L’Agroforesterie : des pratiques innovantes au service de l’économie et de l’environnement

Innovante, l’agroforesterie ?

 

Elle est pourtant aussi ancienne que l’agriculture, et traditionnellement répandue dans le monde entier. Certes, dans les grands pays industrialisés, l’arbre a presque disparu des parcelles agricoles. Ainsi en France, la diffusion du machinisme et des produits phytosanitaires ont conduit à l’arrachage systématique des arbres qui gênaient l’expansion des cultures pures en grandes parcelles. Les remembrements successifs et la mise en place de règles de la PAC en défaveur de l’arbre n’ont fait qu’amplifier ce phénomène. Entre 1960 et 1980, environ 70% des haies présentes à l’apogée du bocage (entre 1850 et 1930) ont été supprimés, soit près de 1,5 milliards d’arbres ou arbustes – l’équivalent de plus de 20 millions d’hectares de forêt.

◆ **Matériel d'exercice**
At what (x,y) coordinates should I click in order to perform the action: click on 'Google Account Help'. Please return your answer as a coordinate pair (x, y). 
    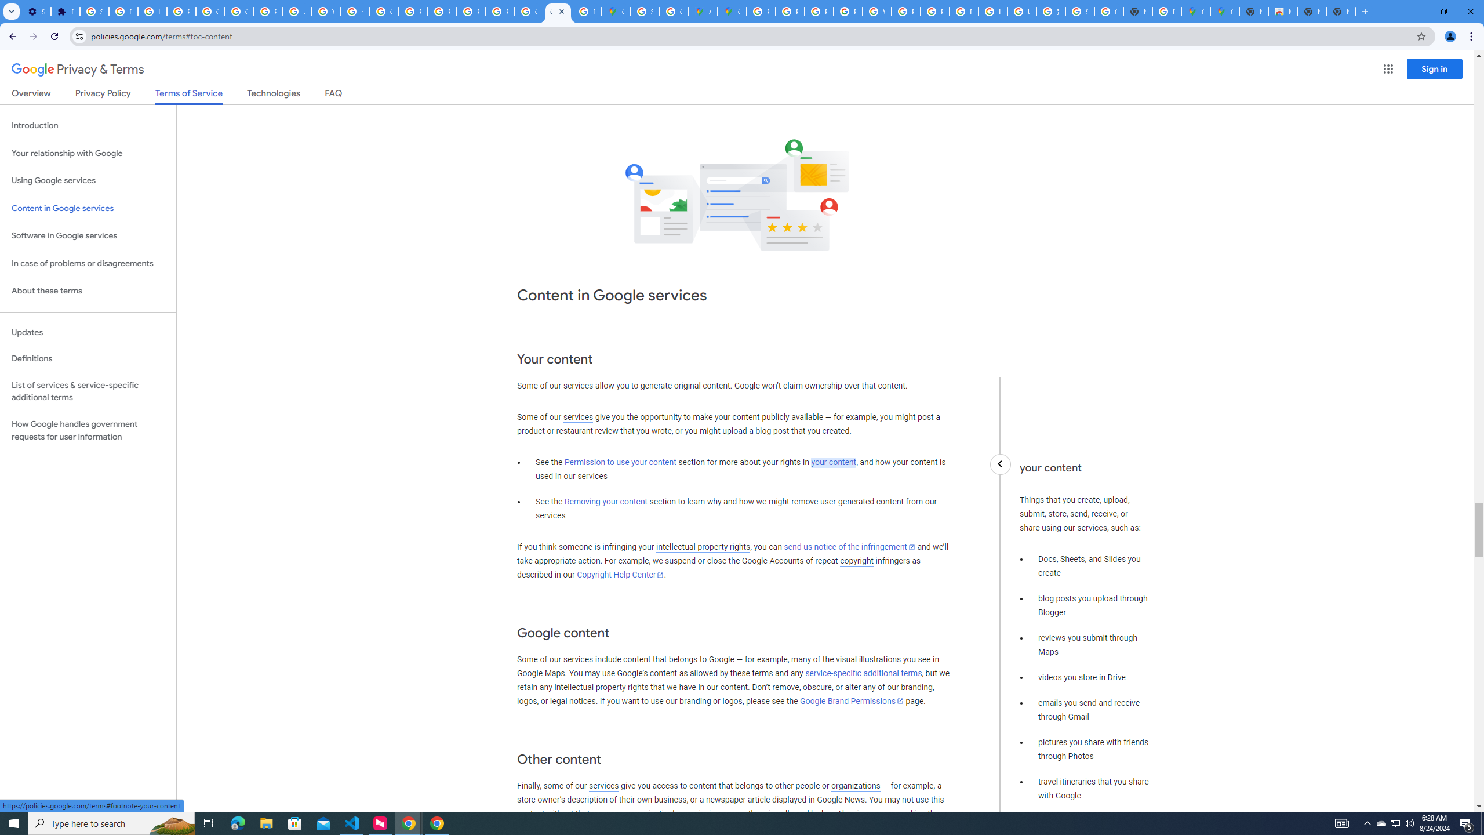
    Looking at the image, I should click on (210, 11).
* * *
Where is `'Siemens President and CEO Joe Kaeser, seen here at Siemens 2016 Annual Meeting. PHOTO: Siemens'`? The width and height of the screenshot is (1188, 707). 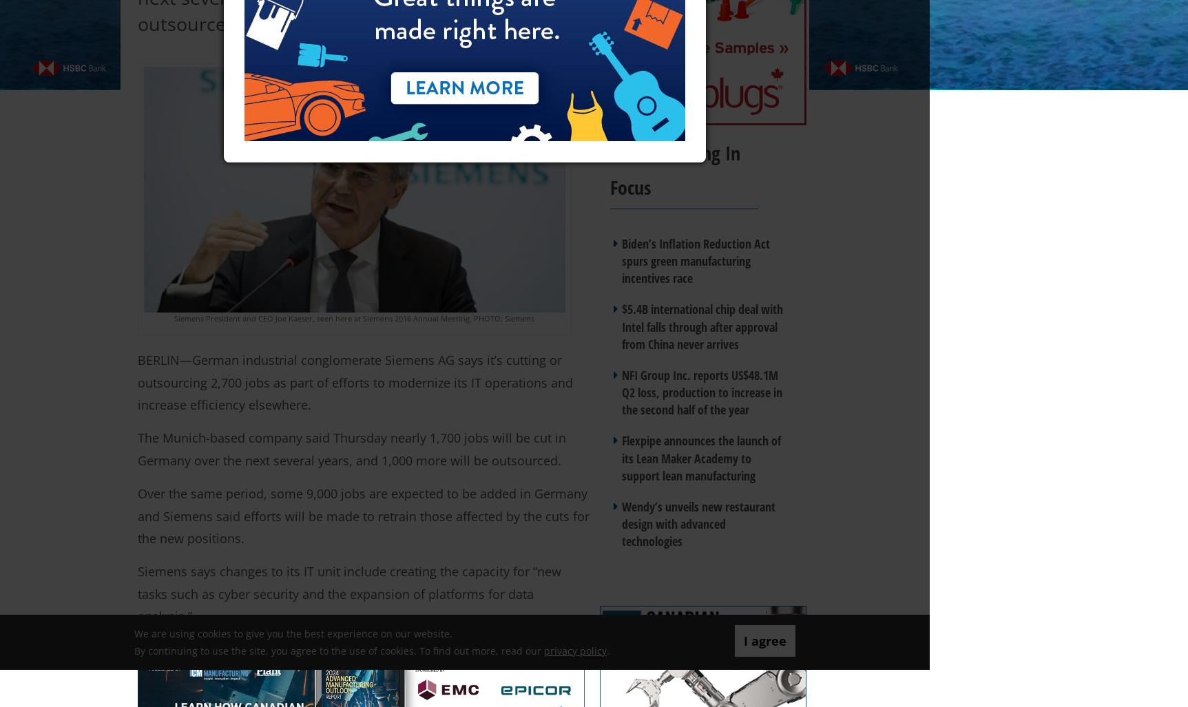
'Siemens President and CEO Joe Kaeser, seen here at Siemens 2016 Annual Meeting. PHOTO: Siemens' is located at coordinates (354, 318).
--
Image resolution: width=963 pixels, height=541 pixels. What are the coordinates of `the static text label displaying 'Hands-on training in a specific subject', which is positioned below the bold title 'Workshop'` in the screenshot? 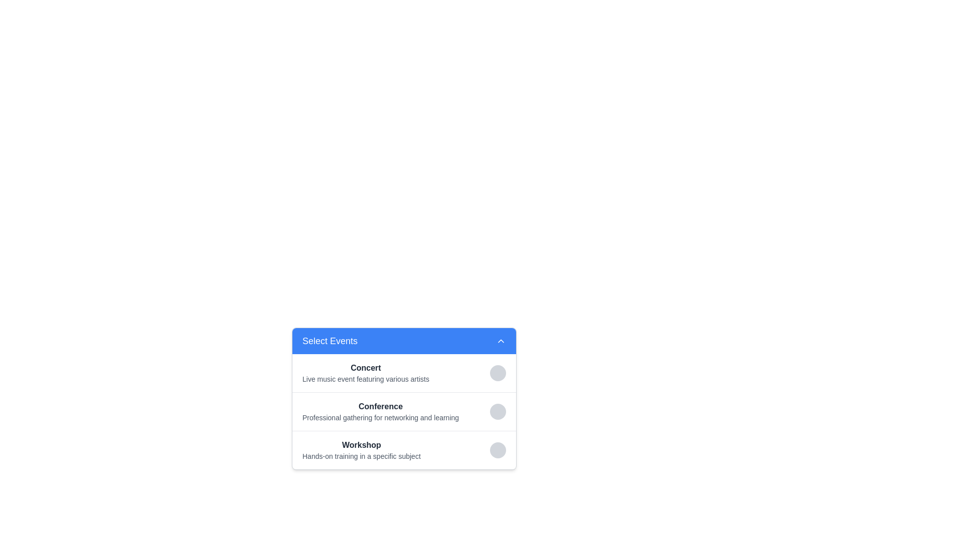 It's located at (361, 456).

◆ **Consigne 1**
Recopiez intégralement l'extrait sur l'agroforesterie, sans rien y changer.
◆ **Consigne 2**
Transformez en tableau Markdown les lignes des enregistrements, en commençant à celle qui contient "At what (x,y)" et en vous arrêtant après celle qui contient "Looking at the". Utilisez les colonnes Numéro et Ligne d'enregistrement, omettez les lignes vides et laissez les images hors du tableau.

◆ **Résultat complet 1**
L’Agroforesterie : des pratiques innovantes au service de l’économie et de l’environnement

Innovante, l’agroforesterie ?

 

Elle est pourtant aussi ancienne que l’agriculture, et traditionnellement répandue dans le monde entier. Certes, dans les grands pays industrialisés, l’arbre a presque disparu des parcelles agricoles. Ainsi en France, la diffusion du machinisme et des produits phytosanitaires ont conduit à l’arrachage systématique des arbres qui gênaient l’expansion des cultures pures en grandes parcelles. Les remembrements successifs et la mise en place de règles de la PAC en défaveur de l’arbre n’ont fait qu’amplifier ce phénomène. Entre 1960 et 1980, environ 70% des haies présentes à l’apogée du bocage (entre 1850 et 1930) ont été supprimés, soit près de 1,5 milliards d’arbres ou arbustes – l’équivalent de plus de 20 millions d’hectares de forêt.

◆ **Résultat complet 2**
| Numéro | Ligne d'enregistrement |
|---|---|
| 1 | At what (x,y) coordinates should I click in order to perform the action: click on 'Google Account Help'. Please return your answer as a coordinate pair (x, y).  |
| 2 |     Looking at the image, I should click on (210, 11). |